Manual test of HTML5 accesskey repeating the key for two elements

There are two links, each with accesskey="a". The first link is to the github repository for this test, the second is to the rendered "github.io" version of the test.

Expected result

@@

Play Github!

Value of the accessKey DOM attribute:

See the test!

Value of the accessKey DOM attribute:

Likely failure modes

Results

This test is on github to enable Pull Requests…

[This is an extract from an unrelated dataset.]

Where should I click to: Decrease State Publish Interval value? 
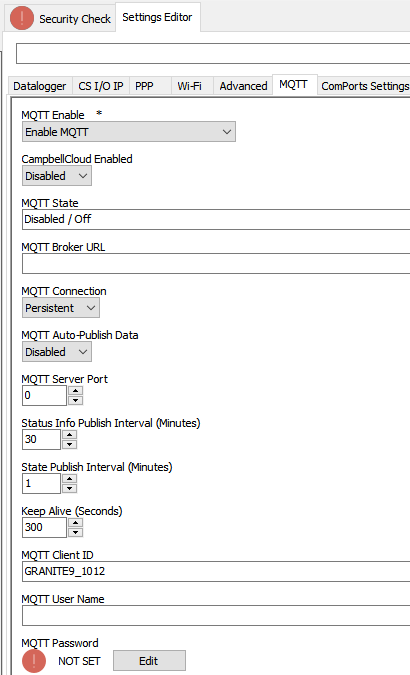(69, 488)
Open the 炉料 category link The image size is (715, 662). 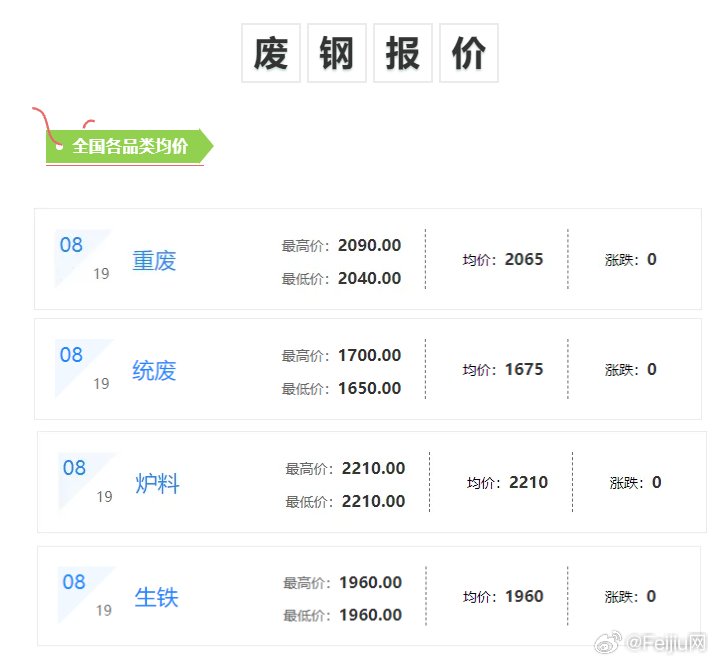tap(158, 484)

Chrome 46.0.2490.86 m, Windows 7
Internet Explorer 11, 64-bit Windows 7
Successively focuses each element with the same accesskey value
Firefox 42, MacOS 10.10.5
Firefox 42, 64-bit Ubuntu Linux 14.04
FireFox 42, Windows 7
Firefox 42, 64-bit Windows 7
Apparently moves successively focuses each element with the same accesskey value.
Firefox provides "⌃⌥a" (Mac) or "alt+shift+a" (windows/linux) as a value for the accessKeyLabel DOM attribute.
Opera 12, 64-bit Ubuntu Linux 14.04
Shows accesskey as "(A) Play Github!" (but first link only)
Epiphany 3.10.3, 64-bit Ubuntu Linux 14.04
Chromium 45, 64-bit Ubuntu Linux 14.04
Chrome 46, 64-bit Windows 7
Safari 9.01, MacOS 10.10.5
Vivaldi 1.0, MacOS 10.10.5 (based on Chromium)
Yandex browser 15.4.2272.3909 beta, MacOS 10.10.5 (based on Chromium)
These browsers seem to apply the accesskey to the last instance.
All tested user agents reflect the content of the HTML attribute in the DOM attribute accessKey

Discussion

The accesskey attribute was first defined in HTML 4, and an improved version was redefined in HTML5

This is a basic test of whether browsers implement part of the HTML5 algorithm. For users who do not have the key "available" but for whom the "g" key is "available", the shortcut should be based on "g".

Unfortunately the HTML 5 specification does not define what "available" means. At the very least, it should be simple for the user to generate such a key, and using the HTML5 definition which requires the user agent to assign modifiers, "available" should mean it must not require any modifiers to generate the base key.